═══ Selected extract

Code Generation in Ruby

The automatic creation of source code (i.e. Code Generation) is an underused, and often misunderstood, time saving technique that can have positive impact on both your productivity and the quality of your code.

This article will go into some depth on what code generation is, what the benefits are and how to use it. In addition to providing a practical example that details code generation for database access.

Caveat Emptor

Code generation is a technique which covers a lot of ground. I am not presenting the only method for building or using a code generator, or the only target for which the technique can be applied. Code generation is a powerful technique that can be used in a wide variety of different ways to solve a number of different problems.

I've written the example code in Ruby because I enjoy the language and think that it is suited to not only the task of code generation, but also database access. Is it the only language that can do this? Of course not, but the examples have to be written in something, and Ruby is generally easy to understand.

You might also want to spend a little time looking around the web to see if someone has already built your code generator for you. A quick search on Google on for "EJB Code Generator" found pages full of links to a number of different Code Generators all for EJB database access.

What is a code generator?

'Code Generator' is a generic term for a wide variety of tools. In this article it applies to a command line application that turns a definition file into one or more implementation files in some target language.

══════
═══ Data lines

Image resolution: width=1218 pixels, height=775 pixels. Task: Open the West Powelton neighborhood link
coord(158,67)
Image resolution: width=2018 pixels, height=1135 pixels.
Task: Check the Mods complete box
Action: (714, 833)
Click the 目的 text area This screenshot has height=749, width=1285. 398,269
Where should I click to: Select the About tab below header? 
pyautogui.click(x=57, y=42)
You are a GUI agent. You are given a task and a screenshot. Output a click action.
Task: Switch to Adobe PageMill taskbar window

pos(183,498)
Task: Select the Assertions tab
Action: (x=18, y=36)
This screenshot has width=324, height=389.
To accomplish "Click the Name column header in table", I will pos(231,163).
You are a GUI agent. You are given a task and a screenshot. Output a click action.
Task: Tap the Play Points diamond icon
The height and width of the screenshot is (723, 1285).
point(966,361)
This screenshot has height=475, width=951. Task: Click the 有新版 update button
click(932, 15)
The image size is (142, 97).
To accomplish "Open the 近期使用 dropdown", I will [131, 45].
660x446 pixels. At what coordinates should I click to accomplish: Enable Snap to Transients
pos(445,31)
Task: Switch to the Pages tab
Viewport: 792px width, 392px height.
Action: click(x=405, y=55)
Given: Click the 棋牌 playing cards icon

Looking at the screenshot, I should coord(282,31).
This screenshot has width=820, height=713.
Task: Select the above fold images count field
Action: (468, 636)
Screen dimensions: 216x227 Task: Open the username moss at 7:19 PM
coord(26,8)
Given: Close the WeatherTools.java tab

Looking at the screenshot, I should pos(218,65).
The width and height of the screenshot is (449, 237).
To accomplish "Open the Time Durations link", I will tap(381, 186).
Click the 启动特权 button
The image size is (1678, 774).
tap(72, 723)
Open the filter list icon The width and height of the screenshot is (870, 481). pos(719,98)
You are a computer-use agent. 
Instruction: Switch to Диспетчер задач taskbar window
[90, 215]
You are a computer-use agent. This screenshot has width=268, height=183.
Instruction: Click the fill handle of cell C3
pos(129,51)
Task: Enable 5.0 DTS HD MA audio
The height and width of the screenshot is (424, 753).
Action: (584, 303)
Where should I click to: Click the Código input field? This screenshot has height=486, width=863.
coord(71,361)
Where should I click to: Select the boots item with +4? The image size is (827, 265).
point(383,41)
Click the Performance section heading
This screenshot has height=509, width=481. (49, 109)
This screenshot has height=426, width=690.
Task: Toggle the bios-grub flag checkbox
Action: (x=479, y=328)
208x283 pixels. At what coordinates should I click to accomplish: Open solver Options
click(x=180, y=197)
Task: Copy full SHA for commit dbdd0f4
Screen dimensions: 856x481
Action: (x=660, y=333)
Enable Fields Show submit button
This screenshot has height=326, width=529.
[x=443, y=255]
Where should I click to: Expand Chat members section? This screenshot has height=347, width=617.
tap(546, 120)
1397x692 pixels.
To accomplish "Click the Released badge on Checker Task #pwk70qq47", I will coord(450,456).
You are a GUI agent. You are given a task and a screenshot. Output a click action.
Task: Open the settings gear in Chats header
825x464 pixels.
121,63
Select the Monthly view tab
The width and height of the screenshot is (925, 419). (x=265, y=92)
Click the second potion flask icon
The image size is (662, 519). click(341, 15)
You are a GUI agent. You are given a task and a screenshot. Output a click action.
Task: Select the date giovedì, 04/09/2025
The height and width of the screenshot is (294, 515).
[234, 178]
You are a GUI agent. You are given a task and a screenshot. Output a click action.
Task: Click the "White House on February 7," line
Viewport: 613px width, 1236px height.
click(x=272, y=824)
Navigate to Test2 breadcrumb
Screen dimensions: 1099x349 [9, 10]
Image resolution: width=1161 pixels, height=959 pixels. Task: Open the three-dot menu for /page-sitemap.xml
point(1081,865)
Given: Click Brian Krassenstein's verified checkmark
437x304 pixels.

══════

Required work:
**a)** From the code generation article, copy out everything from "I've written the" down to "some target language.".
**b)** Put this sentence from the code generation article into French: "Code generation is a technique which covers a lot of ground."
**c)** Do these statements agree with the code generation article? Answer yes or no for each, and quote the words that decide it.
(i) The example code is written in Ruby.
(ii) The article presents its approach as the only way to build a code generator.
(iii) In this article, "code generator" means a graphical application.

Task solutions:
**a)**
I've written the example code in Ruby because I enjoy the language and think that it is suited to not only the task of code generation, but also database access. Is it the only language that can do this? Of course not, but the examples have to be written in something, and Ruby is generally easy to understand.

You might also want to spend a little time looking around the web to see if someone has already built your code generator for you. A quick search on Google on for "EJB Code Generator" found pages full of links to a number of different Code Generators all for EJB database access.

What is a code generator?

'Code Generator' is a generic term for a wide variety of tools. In this article it applies to a command line application that turns a definition file into one or more implementation files in some target language.

**b)** La génération de code est une technique qui couvre un vaste champ.

**c)**
(i) Yes: "I've written the example code in Ruby because I enjoy the language"
(ii) No: "I am not presenting the only method for building or using a code generator"
(iii) No: "In this article it applies to a command line application that turns a definition file into one or more implementation files in some target language."